STRESS AND EPIDERMAL MITOTIC ACTIVITY.

Abstract

The effects of stress, induced by overcrowding adult male mice, have been examined in relation to adrenal size and to epidermal mitotic activity. After 3 weeks the size (expressed as the maximum sectional area) of the adrenal medulla of the crowded mice increased by about 80 %, while that of the cortex increased by about 30 %. Simultaneously, the epidermal mitotic rate fell by about 60 %. The effects of the adrenal hormones on epidermal mitosis were next studied. It was found that adrenaline has a powerful antimitotic action both in vivo and in vitro, and that the same is true of the glucocorticoid hormone, 11-dehydro-17-hydroxycorticosterone-21-acetate (cortisone). It is suggested that the antimitotic effects of stress may be due to a high rate of secretion of either, or both, these adrenal hormones, and that these substances act through some interference in carbohydrate metabolism.
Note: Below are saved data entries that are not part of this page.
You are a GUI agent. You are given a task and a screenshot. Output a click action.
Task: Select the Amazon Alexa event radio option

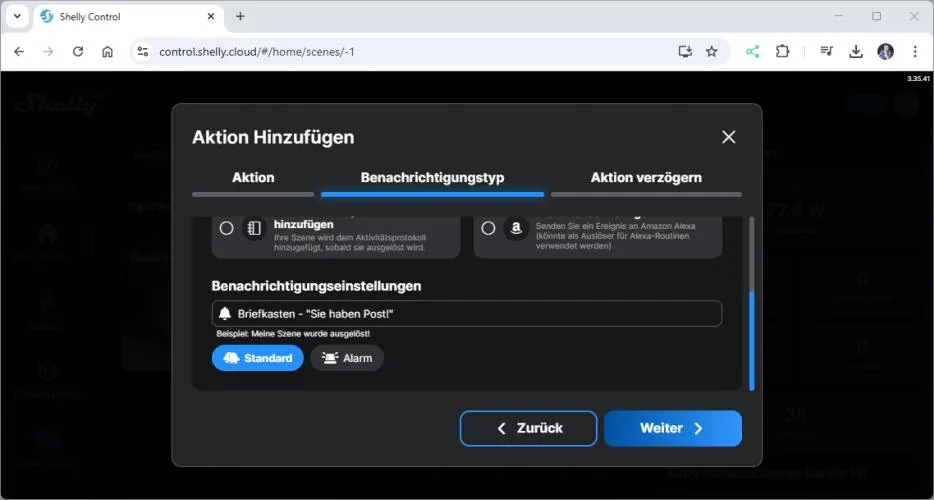pyautogui.click(x=488, y=228)
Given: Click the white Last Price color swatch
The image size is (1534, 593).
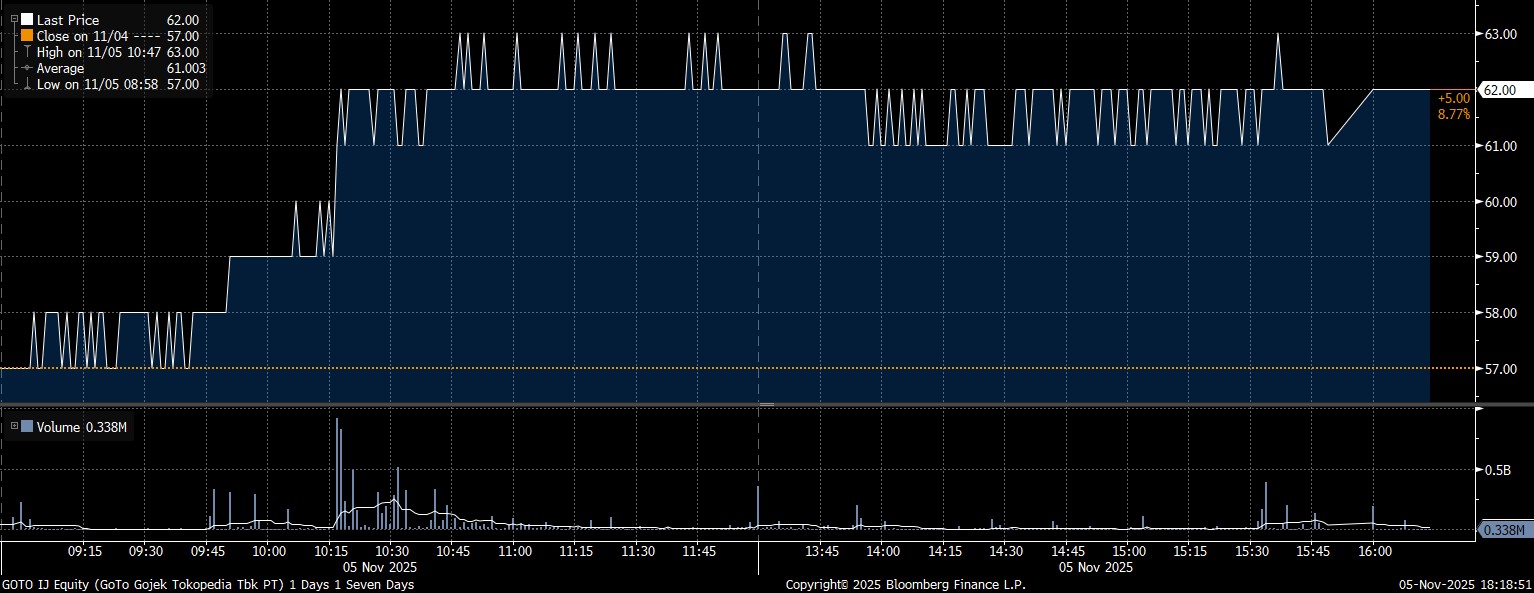Looking at the screenshot, I should (x=27, y=19).
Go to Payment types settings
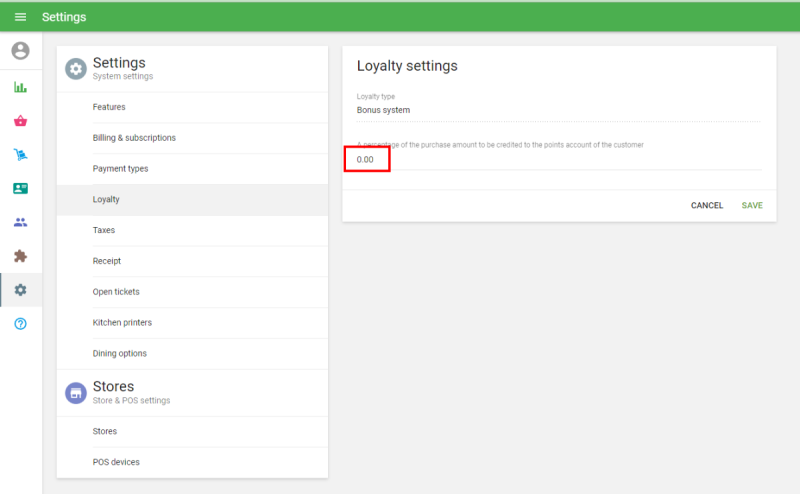This screenshot has height=494, width=800. pos(120,169)
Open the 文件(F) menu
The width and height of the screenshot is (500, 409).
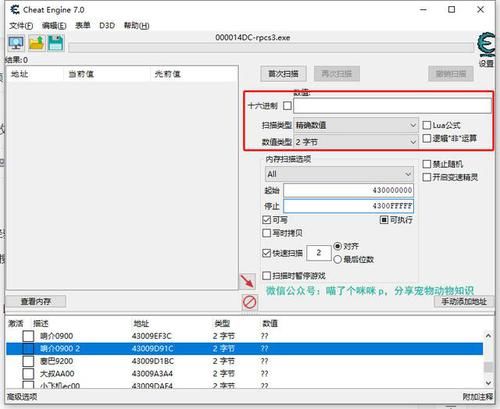[x=21, y=26]
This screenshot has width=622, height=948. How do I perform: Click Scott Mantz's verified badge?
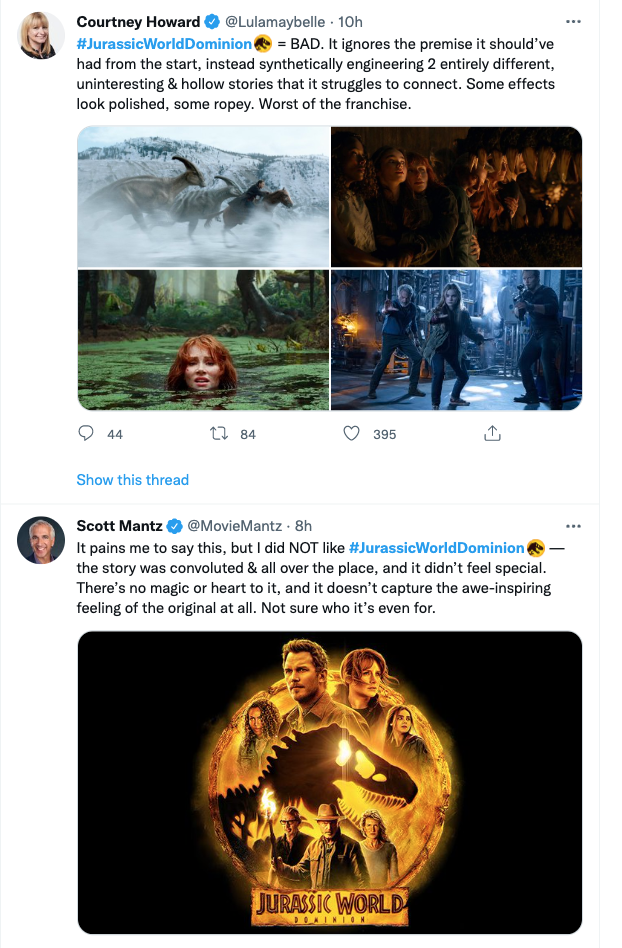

When energy production is inhibited, it is known that, while no new epidermal mitosis can develop, there is no impediment to the completion of any division already in progress, and this is the precise pattern of inhibition produced by both adrenaline and cortisone. Evidence is reviewed to suggest that the antimitotic action of these hormones may be related to an inhibition of hexokinase. Adrenaline is not known to affect this enzyme, but it is rapidly oxidized to adrenochrome which does. It is shown that adrenochrome has a powerful antimitotic action.